Scatter the shortening over the top and continue to process until the mixture has the texture of coarse sand, about 20 seconds.
Scatter the butter pieces over the top and using short pulses, process the mixture until it resembles coarse crumbs, about 10 pulses.
Transfer to a bowl.
Sprinkle 4 Tablespoons of ice water over the mixture. Stir and press the dough together, using a stiff rubber spatula.
Gather the dough into a 4 inch disk and wrap tightly with plastic wrap.
Chill at least 1 hour.
Let the chilled dough soften slightly at room temperature.
Lightly dust a counter with the graham cracker crumbs and roll the dough into a 12 inch circle.

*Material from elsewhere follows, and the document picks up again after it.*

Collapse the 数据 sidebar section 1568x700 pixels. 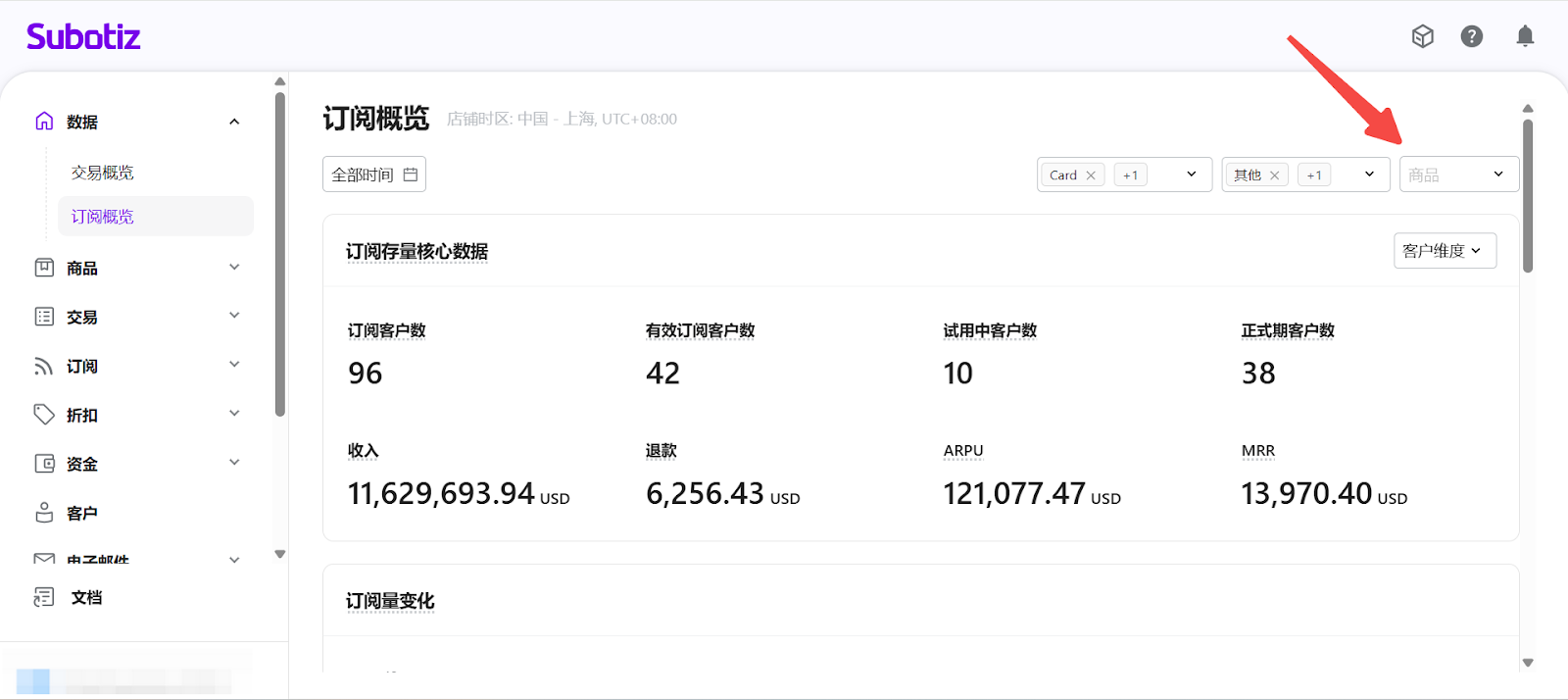pos(234,122)
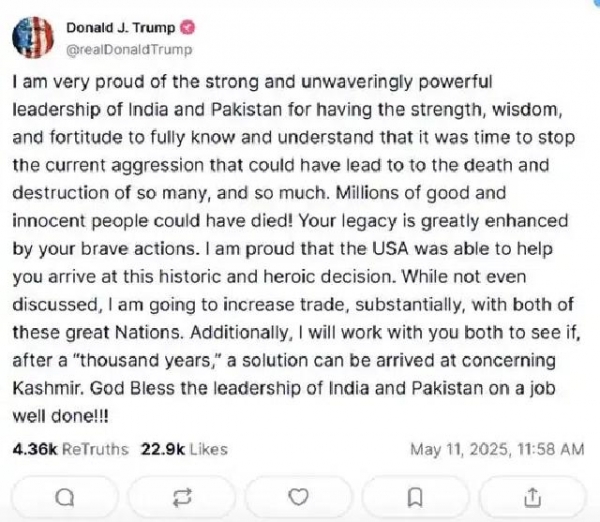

Continue sprinkling the dough with the crumbs, both underneath and on top, as it is being rolled out.
Fit the dough into the pie plate.
Trim, fold and crimp the edges and freeze the unbaked pie crust until firm, about 30 minutes before baking.
Adjust oven rack to the lower-middle position and heat the oven to 375 degrees.
Use pie weights and place foil on the edges.
Bake until the pie dough looks dry and is light in color, 25-30 minutes.
Remove the pie weights and foil and continue to bake until the crust is a deep golden brown, about 12 minutes longer.
This dough can be refrigerated, wrapped tightly in plastic wrap for up to 2 days or frozen for up to 2 months. Let the frozen dough thaw on the counter top until malleable before rolling. A fully baked pie crust can be stored at room temperature, wrapped tightly in aluminum foil, for up to 2 days.